Marion Tillous exprime l’actualité du terme et sa place centrale cette année au FIG. Le thème n’est pas nouveau, en témoigne certaines éditions du FIG : 2000 santé 2014 notion d’habiter.
Pourquoi cette question du corps ?
Les enjeux sont forts, il y a différentes manières de percevoir le monde selon qui l’on est, avec le corps dont on dispose. C’est aussi la question de l’inclusion et la manière dont le corps est perçu, en lien avec les rapports de domination.

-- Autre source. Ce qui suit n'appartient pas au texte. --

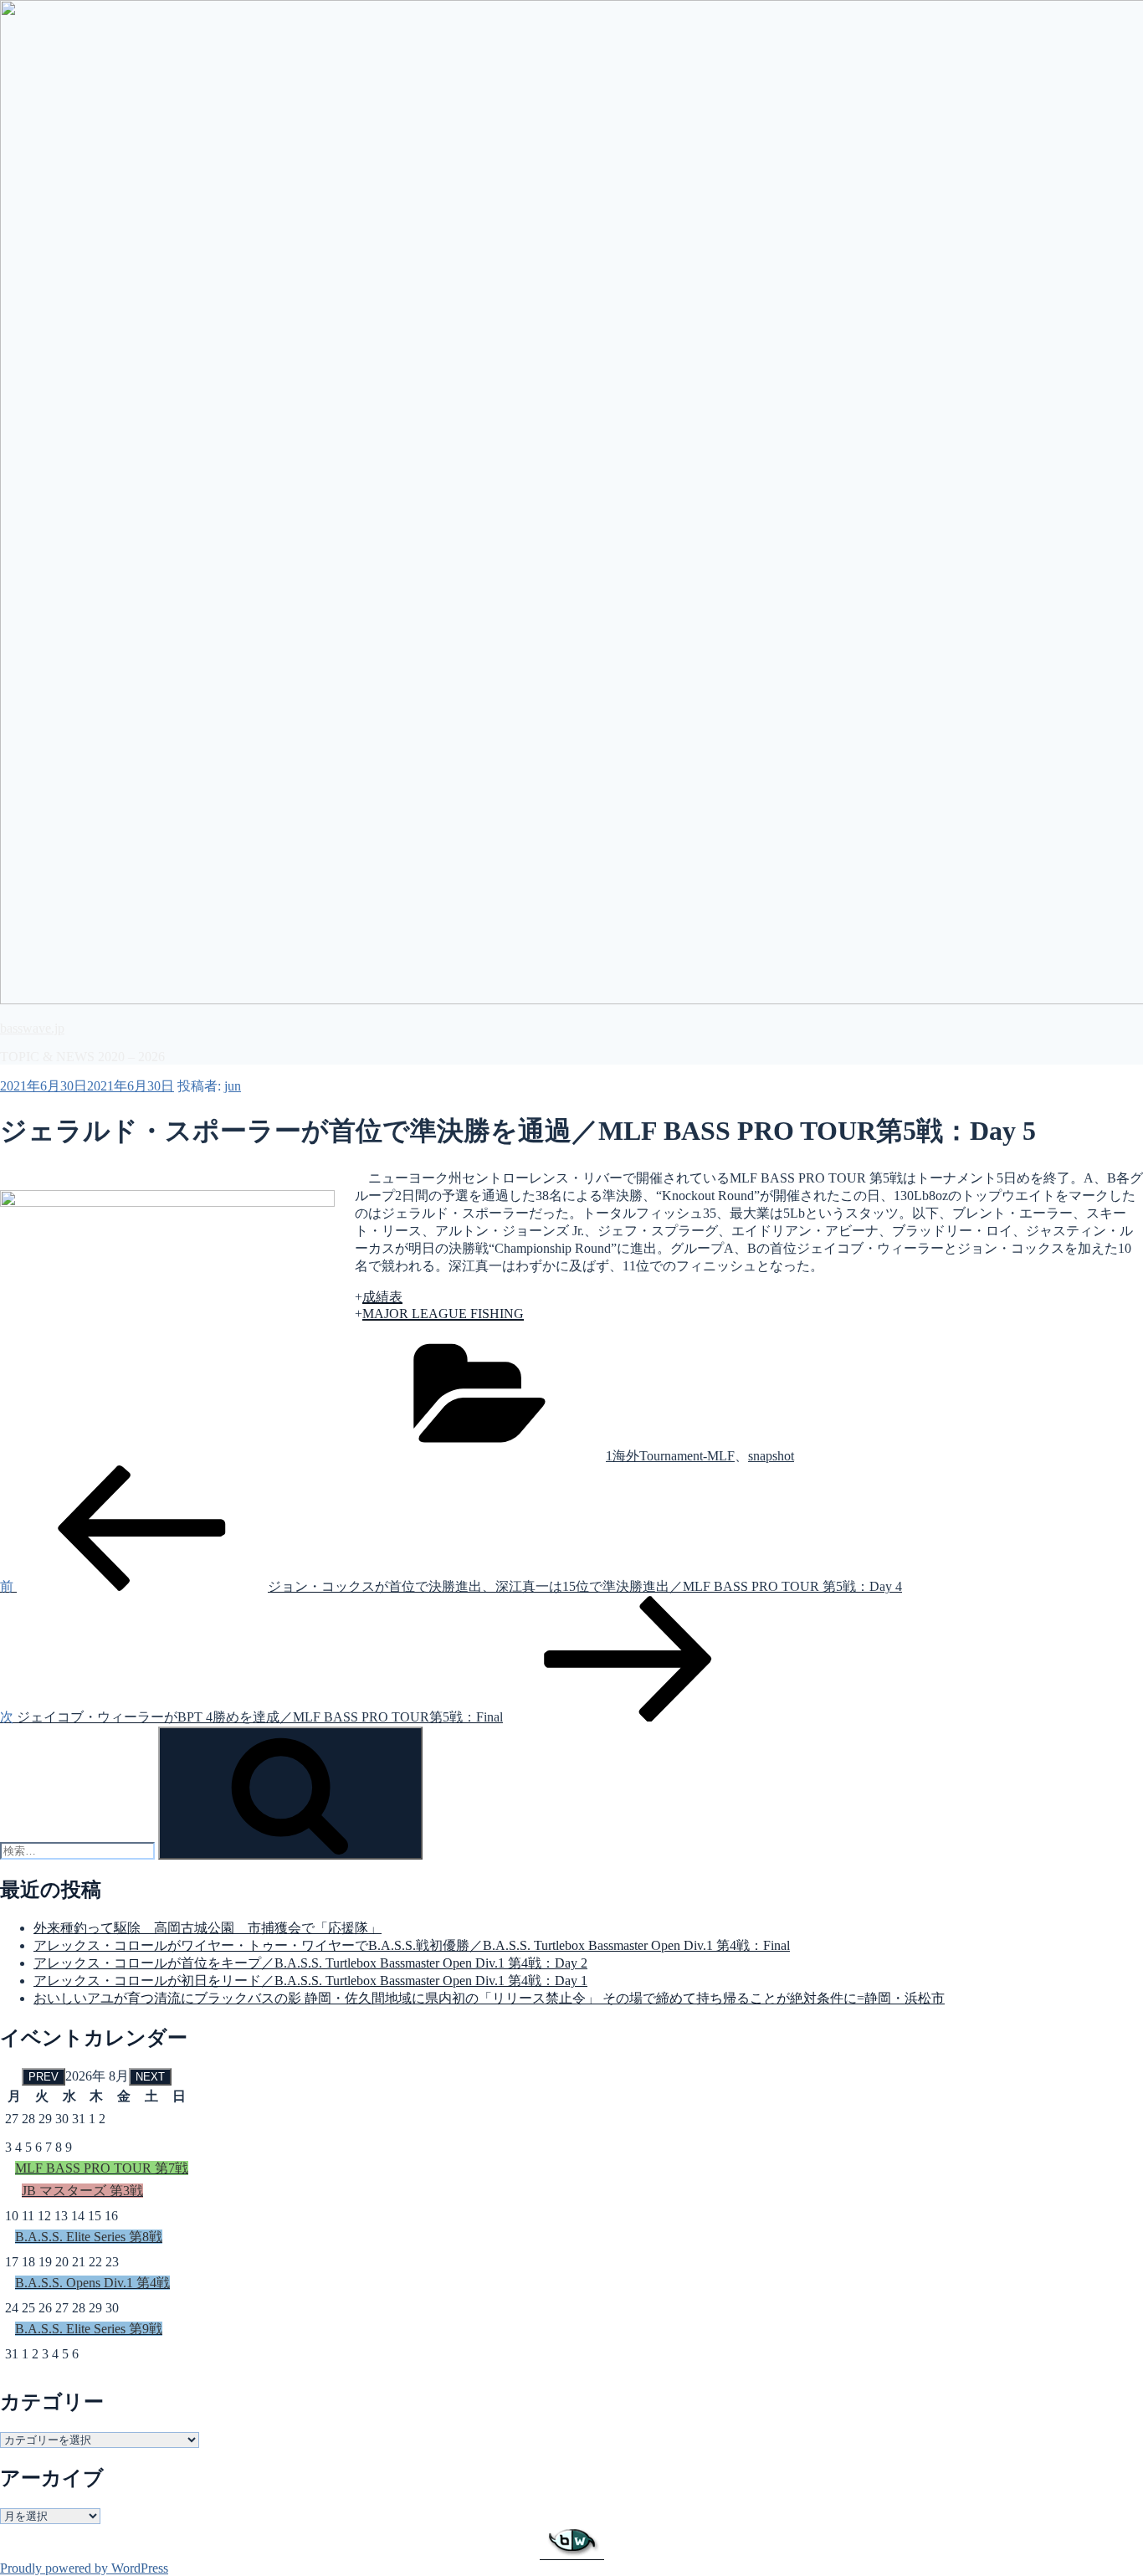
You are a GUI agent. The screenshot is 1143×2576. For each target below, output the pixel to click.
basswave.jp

Le corps est porteur de conséquences spatiales, notamment avec le racisme pouvant entraîner un processus de marge du territoire ou le sexisme avec des femmes exclus de l’espace public. C’est de fait un champ d’étude pour la justice spatiale et environnementale. Le rapport corps-sexualité est aussi essentiel : la vie privée comporte une dimension politique et devient donc publique. Il existe aussi des discriminations sur l’identité sexuelle qui peuvent donner lieu à des enjeux de domination.
Marion Tillous replace la question du corps aussi dans l’enseignement, un sujet difficile et délicat car les enseignants transmettent le savoir dans des contextes sociétaux ce qui amène la géographe a évoquer ensuite avec émotion le contexte difficile de cette année : suite à l’assassinat de Samuel Paty, un déchaînement médiatique contre ce que des personnes appellent les « islamo-gauchistes » a profondément marqué le milieu de la recherche, durement touché et peu soutenu par les institutions. Certain.es. géographes n’ont pas pu ou voulu venir au festival de Saint-Dié suite à cela.
Définir le corps en géographie
Marianne Blidon prend ensuite la parole. Elle ne se définit pas comme une géographe du corps, mais elle a travaillé autour du corps dans ses recherches. L’intervenante commence le travail de définition du terme.
Se pose la question de la définition du corps dans les dictionnaires.
Dans les mots de la géographie (Roger Brunet 1992), Benoit Antheaume définit le corps dans une dimension fondant un rapport au monde et une mesure de toute chose (aménagement/ architecture). Ainsi le corps traverse l’ensemble des problématiques d’aménagement. Cette question est primordiale même si pas forcément explicitée dans l’analyse des géographes.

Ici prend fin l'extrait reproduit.